= Military and Overseas Voter Empowerment Act =

Act of the United States Congress

The Military and Overseas Voter Empowerment Act (or MOVE Act) is Subtitle H of the National Defense Authorization Act for Fiscal Year 2010 (, 123 Stat. 2190.) and was an act of Congress signed into law by U.S. President Barack Obama on 28 October 2009. The law amended various provisions of the Uniformed and Overseas Citizens Absentee Voting Act (UOCAVA), which was passed in 1986 to centralize all previous federal laws concerning absentee voting for military and overseas voters.

The overall purpose of the MOVE Act is to help military serving overseas and citizens who live abroad vote in U.S. elections more effectively. Most provisions apply to the November 2010 elections. A notable exception is the requirement (in Subsection E) that requires states to allow "a UOCAVA voter to enter his/her address or other information relevant to the local election jurisdiction and receive a list of all candidates for Federal office in that jurisdiction".

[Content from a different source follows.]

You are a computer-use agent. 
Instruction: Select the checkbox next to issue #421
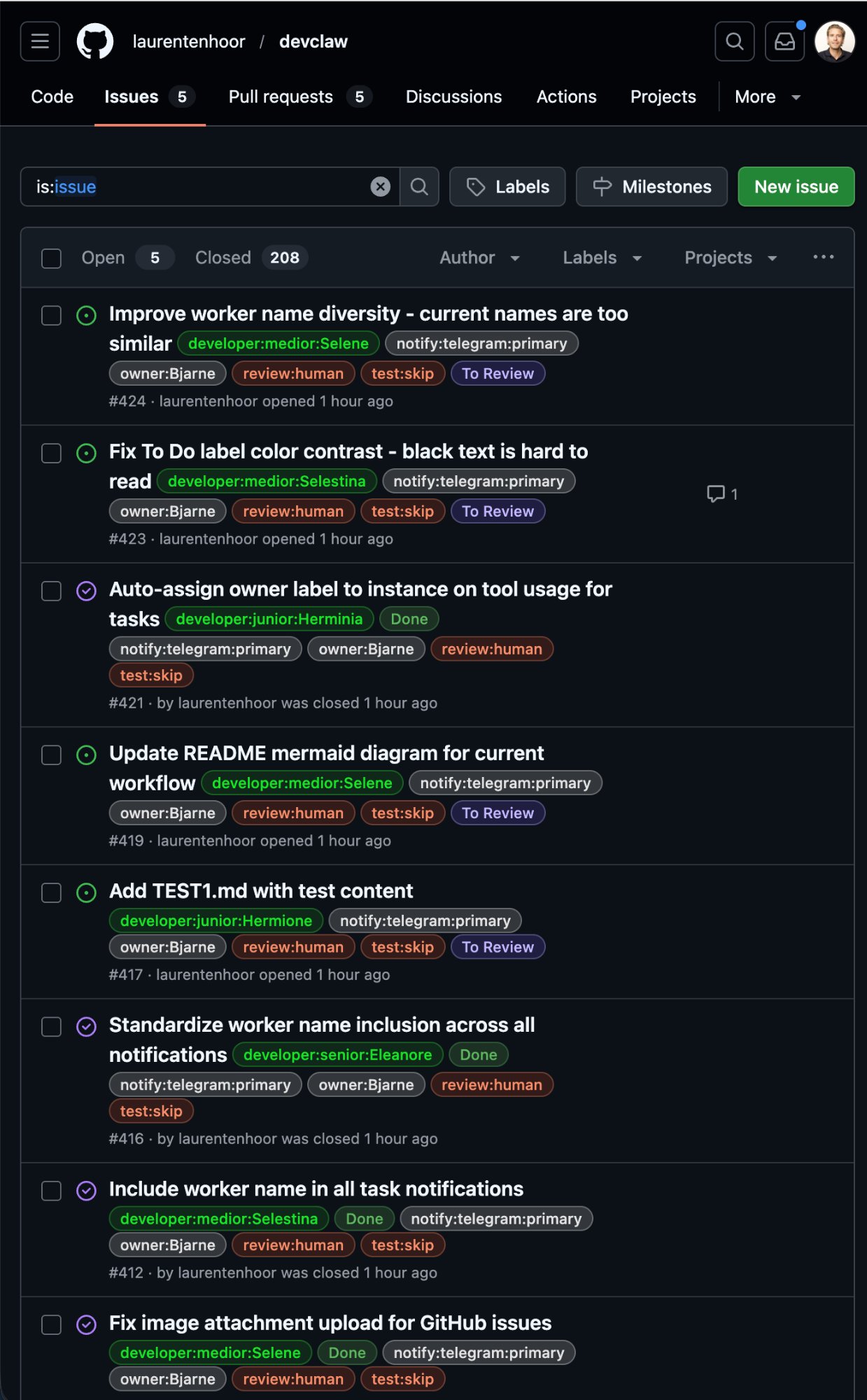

The current law has three core components:

- technology: the mandatory use of technology to transmit election materials to military and overseas voters, including the electronic delivery of blank ballots and electronic tracking systems;
- communications: the use of online communication using websites and email correspondence; and,
- election administration: blank ballot distribution to voters 45 days before election day.

The focus on technology, especially in the transmission of ballots, is driven by previous experience where as much as one-fifth of the military and overseas voters were unable to return their ballots on time.

While implementation of the act has been spotty, a report by the Overseas Vote Foundation released in January 2013 states that, "the MOVE Act has begun to shift overseas voting trends in a new and welcome direction."

The Secretary of Defense is responsible for implementing the federal laws that cover the registration and voting of soldiers and government workers overseas while the Federal Voting Assistance Program (FVAP) administers the process of voting.